▶ **TO-DO LIST**
a. Using the post on virtual environments, decide whether each statement agrees with it: (i) The writer found a live web page about a virtual boyfriend. (ii) VR training has long been used in the airline industry. (iii) The writer sees the potential for virtual environments in schools as very similar to that in prisons. Answer yes or no for each, quoting the words that settle it.
b. Update the post on virtual environments by writing out everything from "I just watched" down to "on the mission.", with "astronauts" changed to "space travelers".

>> Start EXCERPTED TEXT

I just watched an interesting TED.com talk about video games [1]. The talk focussed to a large degree on emotional involvement in games, so it seems likely that there will be many more virtual girlfriend services [2] (I’m not sure that “game” is the correct term for such things) in the future. The only reference I could find to a virtual boyfriend was a deleted Wikipedia page for V-Boy, but I expect that they will be developed soon enough. I wonder if such a service could be used by astronauts on long missions. An advantage of a virtual SO would be that there is no need to have a partner who is qualified, and if a human couple got divorced on the way to Mars then it could be a really long journey for everyone on the mission.

VR training has been used for a long time in the airline industry (if you have never visited an airline company and sat in a VR trainer for a heavy passenger jet then I strongly recommend that you do it). It seems that there are many other possible uses for this. The current prison system is widely regarded as a training ground for criminals, people who are sent to prison for minor crimes come out as hardened criminals. I wonder if a virtual environment for prisoners could do some good. Instead of prisoners having to deal with other prisoners they could deal with virtual characters who encourage normal social relationships, prisoners who didn’t want to meet other prisoners could be given the option of spending their entire sentence in “solitary confinement” with virtual characters, multi-player games, and Internet access if they behave well. Game systems such as the Nintendo Wii [3] would result in prisoners getting adequate exercise, so after being released from a VR prison it seems likely that the ex-con would be fitter, healthier, and better able to fit into normal society than most parolees. Finally it seems likely that someone who gets used to spending most all their spare time playing computer games will be less likely to commit crimes.

It seems to me that the potential for the use of virtual environments in schools is very similar to that of prisons, for similar reasons.

>> End EXCERPTED TEXT
>> Start ITEMS

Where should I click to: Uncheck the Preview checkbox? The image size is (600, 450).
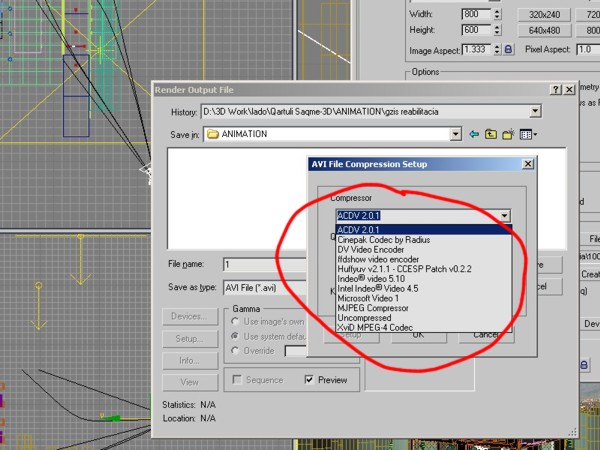(x=310, y=380)
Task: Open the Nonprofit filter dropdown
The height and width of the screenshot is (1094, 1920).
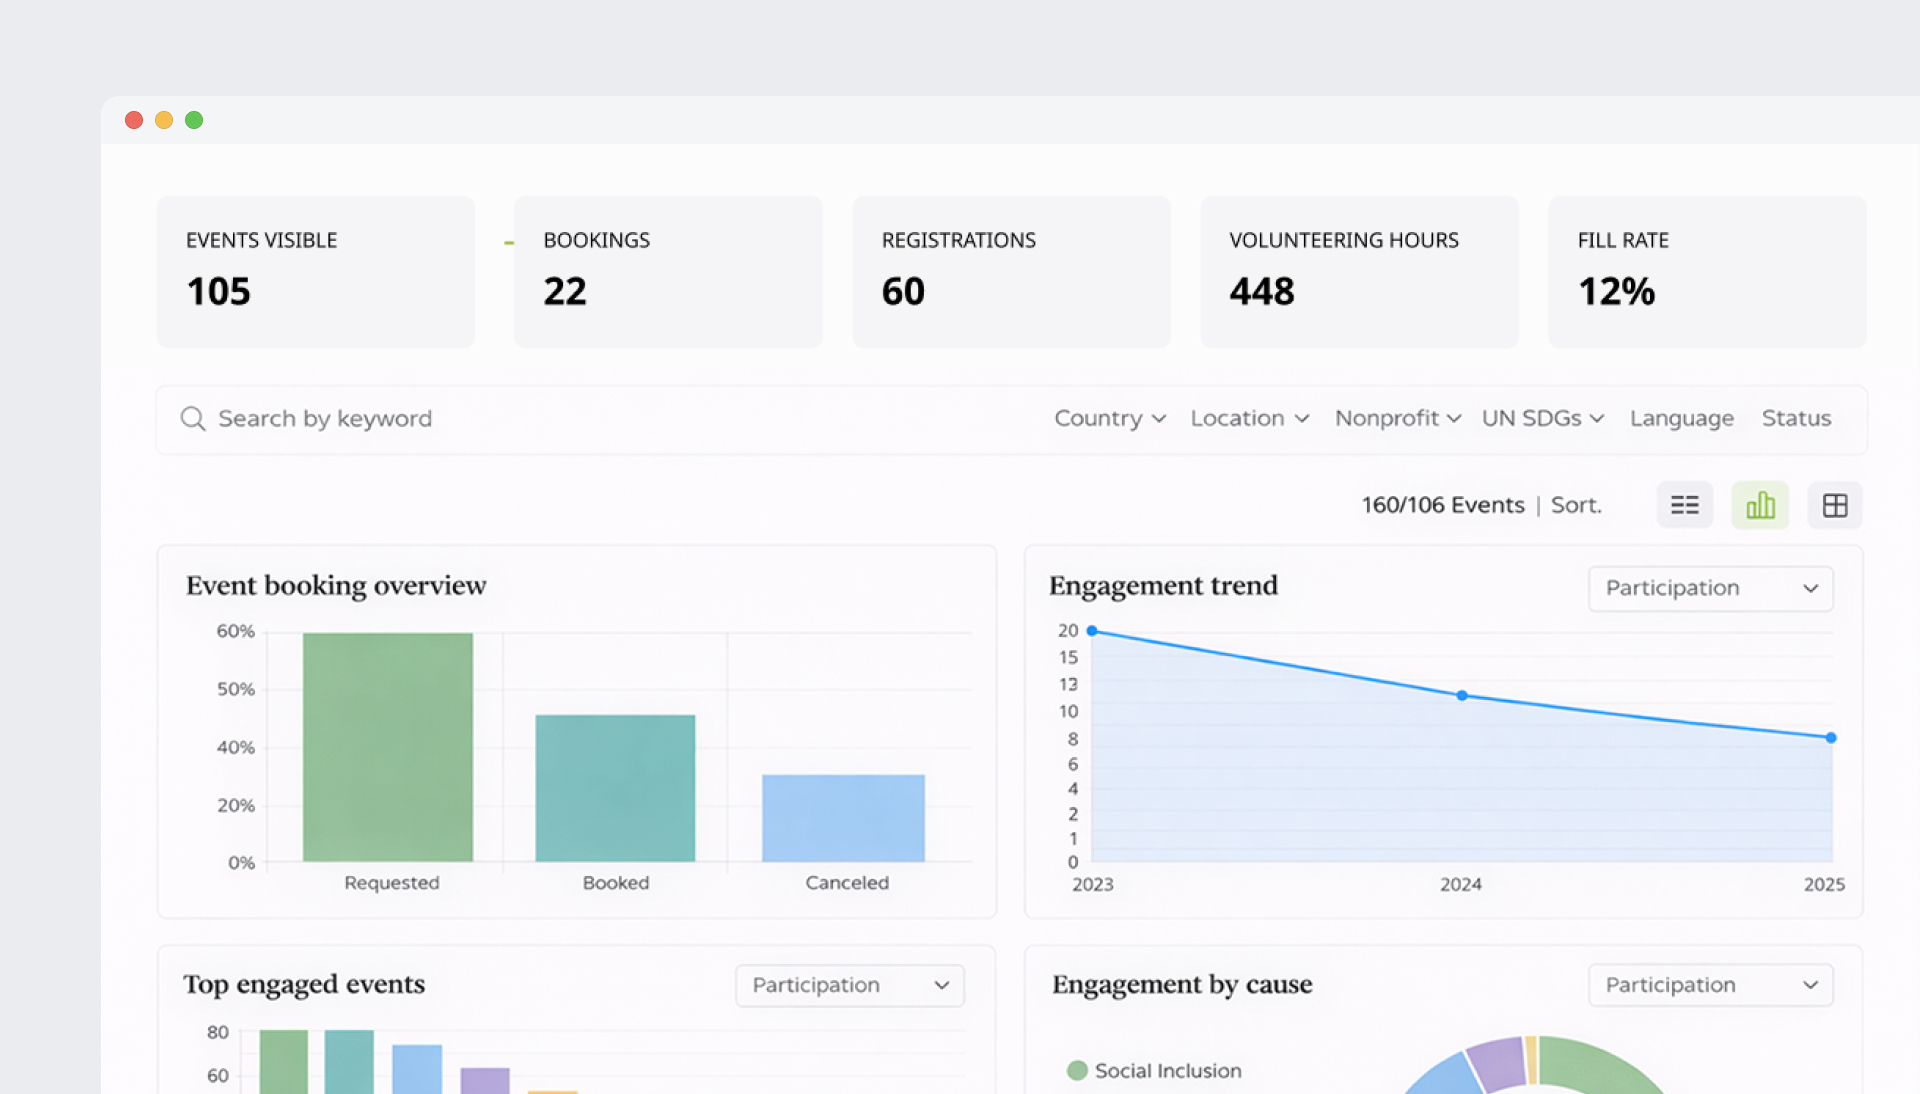Action: point(1397,419)
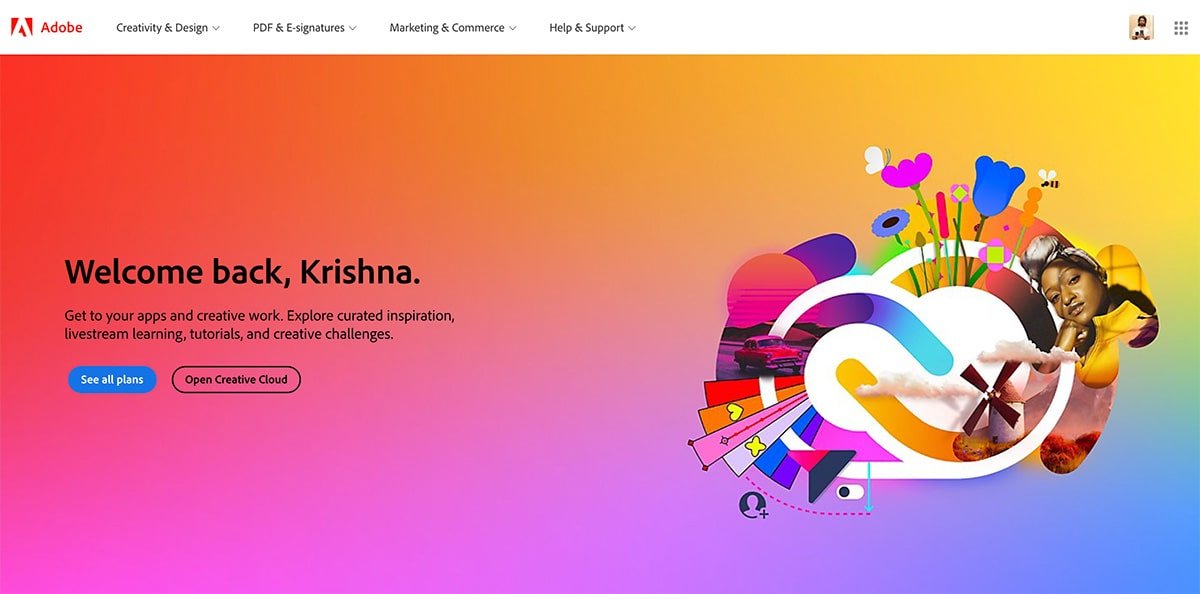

>> End ITEMS

▶ **EXERCISE RESPONSES**
a.
(i) No: "The only reference I could find to a virtual boyfriend was a deleted Wikipedia page for V-Boy"
(ii) Yes: "VR training has been used for a long time in the airline industry"
(iii) Yes: "the potential for the use of virtual environments in schools is very similar to that of prisons"

b.
I just watched an interesting TED.com talk about video games [1]. The talk focussed to a large degree on emotional involvement in games, so it seems likely that there will be many more virtual girlfriend services [2] (I’m not sure that “game” is the correct term for such things) in the future. The only reference I could find to a virtual boyfriend was a deleted Wikipedia page for V-Boy, but I expect that they will be developed soon enough. I wonder if such a service could be used by space travelers on long missions. An advantage of a virtual SO would be that there is no need to have a partner who is qualified, and if a human couple got divorced on the way to Mars then it could be a really long journey for everyone on the mission.